## Prompt
Your task is to copy every line of the records below that contains "TalentLMS".
§ §
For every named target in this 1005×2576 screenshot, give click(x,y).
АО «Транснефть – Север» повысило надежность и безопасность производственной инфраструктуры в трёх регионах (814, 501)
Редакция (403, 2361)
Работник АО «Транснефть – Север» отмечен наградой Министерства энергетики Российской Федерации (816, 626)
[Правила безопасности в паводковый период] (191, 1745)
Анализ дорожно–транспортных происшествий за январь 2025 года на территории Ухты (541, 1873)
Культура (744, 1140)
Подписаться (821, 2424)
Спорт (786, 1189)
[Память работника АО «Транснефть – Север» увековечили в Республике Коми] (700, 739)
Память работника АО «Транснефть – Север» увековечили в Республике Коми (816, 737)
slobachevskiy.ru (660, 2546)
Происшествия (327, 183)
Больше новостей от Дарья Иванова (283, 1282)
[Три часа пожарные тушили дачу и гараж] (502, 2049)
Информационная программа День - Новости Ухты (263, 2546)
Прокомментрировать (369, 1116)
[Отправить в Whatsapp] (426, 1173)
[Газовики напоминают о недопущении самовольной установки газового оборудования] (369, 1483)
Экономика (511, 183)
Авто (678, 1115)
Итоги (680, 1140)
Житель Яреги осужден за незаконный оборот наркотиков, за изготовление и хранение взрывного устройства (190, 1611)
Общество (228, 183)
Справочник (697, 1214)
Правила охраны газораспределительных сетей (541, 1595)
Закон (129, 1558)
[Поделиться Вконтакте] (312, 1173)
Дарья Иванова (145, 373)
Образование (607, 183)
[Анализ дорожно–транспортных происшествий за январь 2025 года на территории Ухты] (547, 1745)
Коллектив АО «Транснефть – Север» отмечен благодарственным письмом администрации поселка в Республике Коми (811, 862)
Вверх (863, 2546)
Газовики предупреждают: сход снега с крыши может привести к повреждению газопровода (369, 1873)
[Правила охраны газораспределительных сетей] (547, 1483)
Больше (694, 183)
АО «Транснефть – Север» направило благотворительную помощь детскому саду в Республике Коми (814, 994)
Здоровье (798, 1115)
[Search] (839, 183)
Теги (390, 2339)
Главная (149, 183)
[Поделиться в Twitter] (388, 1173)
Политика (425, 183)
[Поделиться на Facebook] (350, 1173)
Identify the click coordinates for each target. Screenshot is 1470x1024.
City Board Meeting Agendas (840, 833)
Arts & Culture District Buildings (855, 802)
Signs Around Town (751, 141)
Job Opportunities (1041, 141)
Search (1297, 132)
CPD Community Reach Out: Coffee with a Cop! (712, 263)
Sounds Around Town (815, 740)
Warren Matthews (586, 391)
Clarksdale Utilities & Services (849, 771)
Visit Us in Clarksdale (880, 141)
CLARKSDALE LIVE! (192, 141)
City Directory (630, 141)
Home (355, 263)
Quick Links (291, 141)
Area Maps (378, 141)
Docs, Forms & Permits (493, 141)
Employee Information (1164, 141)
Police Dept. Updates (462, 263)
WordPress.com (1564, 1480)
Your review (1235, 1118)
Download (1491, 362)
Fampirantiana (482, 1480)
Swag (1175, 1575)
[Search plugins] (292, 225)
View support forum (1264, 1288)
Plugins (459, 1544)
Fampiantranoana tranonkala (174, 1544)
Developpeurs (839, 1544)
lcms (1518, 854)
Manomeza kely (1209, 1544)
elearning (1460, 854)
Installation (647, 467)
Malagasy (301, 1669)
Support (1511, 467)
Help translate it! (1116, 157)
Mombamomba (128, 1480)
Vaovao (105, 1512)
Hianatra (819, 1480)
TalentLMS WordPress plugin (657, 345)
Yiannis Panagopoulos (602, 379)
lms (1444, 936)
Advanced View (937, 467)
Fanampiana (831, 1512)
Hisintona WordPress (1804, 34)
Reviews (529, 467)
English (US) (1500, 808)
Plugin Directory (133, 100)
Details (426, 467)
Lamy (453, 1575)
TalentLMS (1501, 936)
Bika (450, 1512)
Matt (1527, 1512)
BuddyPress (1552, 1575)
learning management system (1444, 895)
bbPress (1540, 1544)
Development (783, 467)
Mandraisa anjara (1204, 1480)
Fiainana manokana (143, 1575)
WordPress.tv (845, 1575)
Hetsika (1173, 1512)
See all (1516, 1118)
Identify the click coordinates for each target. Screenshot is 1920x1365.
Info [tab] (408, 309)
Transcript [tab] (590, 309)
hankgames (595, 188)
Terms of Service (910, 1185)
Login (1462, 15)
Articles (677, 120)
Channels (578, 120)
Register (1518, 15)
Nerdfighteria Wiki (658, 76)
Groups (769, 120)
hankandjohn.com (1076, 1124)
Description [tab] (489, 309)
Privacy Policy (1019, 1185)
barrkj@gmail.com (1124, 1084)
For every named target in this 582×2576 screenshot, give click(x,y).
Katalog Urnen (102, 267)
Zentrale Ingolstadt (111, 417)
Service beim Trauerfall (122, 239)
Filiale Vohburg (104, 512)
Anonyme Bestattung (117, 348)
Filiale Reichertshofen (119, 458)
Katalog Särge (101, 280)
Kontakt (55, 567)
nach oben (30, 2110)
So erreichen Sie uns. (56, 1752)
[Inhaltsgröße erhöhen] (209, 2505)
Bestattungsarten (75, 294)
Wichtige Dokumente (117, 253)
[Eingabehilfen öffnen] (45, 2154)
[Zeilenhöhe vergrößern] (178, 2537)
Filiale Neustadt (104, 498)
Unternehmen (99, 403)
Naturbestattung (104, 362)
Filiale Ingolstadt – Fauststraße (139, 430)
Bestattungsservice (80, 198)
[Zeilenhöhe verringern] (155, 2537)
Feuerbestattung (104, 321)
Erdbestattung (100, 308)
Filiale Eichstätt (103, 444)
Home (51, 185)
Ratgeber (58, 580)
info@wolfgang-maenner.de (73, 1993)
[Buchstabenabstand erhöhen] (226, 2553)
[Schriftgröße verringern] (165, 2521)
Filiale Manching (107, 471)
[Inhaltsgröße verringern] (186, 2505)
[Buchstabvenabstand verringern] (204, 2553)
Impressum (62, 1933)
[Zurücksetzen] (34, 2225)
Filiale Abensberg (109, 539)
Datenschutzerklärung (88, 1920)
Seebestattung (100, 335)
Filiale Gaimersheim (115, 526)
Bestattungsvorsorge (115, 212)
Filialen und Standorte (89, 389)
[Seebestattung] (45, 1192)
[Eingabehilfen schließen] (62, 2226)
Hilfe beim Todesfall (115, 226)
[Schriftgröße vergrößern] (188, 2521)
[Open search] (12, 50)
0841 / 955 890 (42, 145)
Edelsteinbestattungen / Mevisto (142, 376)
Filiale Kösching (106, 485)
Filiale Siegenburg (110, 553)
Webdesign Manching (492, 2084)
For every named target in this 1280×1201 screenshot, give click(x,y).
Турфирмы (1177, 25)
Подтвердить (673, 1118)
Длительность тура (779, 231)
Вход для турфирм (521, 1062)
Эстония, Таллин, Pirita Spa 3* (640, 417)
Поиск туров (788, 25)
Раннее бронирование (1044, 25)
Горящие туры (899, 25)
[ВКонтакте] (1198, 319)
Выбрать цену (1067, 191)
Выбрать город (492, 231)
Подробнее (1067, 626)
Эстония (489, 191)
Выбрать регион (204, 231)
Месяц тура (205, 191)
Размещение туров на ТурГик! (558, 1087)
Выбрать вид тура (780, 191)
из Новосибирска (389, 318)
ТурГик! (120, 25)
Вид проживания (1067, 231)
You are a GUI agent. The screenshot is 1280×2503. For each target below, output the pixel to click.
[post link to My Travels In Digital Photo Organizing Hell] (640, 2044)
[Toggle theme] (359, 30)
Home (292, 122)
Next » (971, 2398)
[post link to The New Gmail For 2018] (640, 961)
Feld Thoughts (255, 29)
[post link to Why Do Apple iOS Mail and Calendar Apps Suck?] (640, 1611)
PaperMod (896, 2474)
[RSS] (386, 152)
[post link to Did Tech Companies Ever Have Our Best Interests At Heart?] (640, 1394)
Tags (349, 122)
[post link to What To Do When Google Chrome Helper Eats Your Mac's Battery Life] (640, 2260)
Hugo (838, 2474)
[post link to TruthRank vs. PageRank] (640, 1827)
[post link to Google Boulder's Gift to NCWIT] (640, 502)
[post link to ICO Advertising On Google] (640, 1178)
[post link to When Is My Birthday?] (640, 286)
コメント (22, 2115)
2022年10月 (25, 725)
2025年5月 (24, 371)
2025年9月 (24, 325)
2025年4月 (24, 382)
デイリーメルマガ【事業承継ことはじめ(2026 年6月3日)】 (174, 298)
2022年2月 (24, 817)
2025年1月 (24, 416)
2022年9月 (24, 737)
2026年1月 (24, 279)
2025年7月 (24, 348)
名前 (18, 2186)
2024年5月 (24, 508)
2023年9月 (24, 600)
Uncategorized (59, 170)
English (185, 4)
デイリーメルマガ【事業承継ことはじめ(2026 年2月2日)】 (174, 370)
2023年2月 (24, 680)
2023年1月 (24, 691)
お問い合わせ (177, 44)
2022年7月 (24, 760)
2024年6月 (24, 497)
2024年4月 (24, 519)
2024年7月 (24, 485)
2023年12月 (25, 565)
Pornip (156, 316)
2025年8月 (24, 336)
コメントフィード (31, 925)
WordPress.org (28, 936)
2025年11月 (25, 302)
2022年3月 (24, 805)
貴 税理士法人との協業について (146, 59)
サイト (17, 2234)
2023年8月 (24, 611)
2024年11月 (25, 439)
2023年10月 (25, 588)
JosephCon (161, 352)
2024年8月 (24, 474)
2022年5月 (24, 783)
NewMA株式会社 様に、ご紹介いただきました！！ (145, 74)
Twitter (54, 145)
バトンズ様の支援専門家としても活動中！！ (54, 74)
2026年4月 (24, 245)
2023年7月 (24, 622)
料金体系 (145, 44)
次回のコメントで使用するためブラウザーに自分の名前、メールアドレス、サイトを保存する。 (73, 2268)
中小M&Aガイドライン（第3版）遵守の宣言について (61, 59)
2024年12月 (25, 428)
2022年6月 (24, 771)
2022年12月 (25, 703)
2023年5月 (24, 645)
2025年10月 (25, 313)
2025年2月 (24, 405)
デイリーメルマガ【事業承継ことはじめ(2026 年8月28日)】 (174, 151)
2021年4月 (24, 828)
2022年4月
§ §
## Answer box
TalentLMS WordPress plugin (657, 345)
TalentLMS (1501, 936)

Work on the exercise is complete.